Stored items
..............................
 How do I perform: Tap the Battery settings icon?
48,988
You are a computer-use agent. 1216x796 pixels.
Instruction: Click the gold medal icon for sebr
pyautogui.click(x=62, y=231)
..............................
Each line above must be retyped exactly in the response.

 How do I perform: Tap the Battery settings icon?
48,988
You are a computer-use agent. 1216x796 pixels.
Instruction: Click the gold medal icon for sebr
pyautogui.click(x=62, y=231)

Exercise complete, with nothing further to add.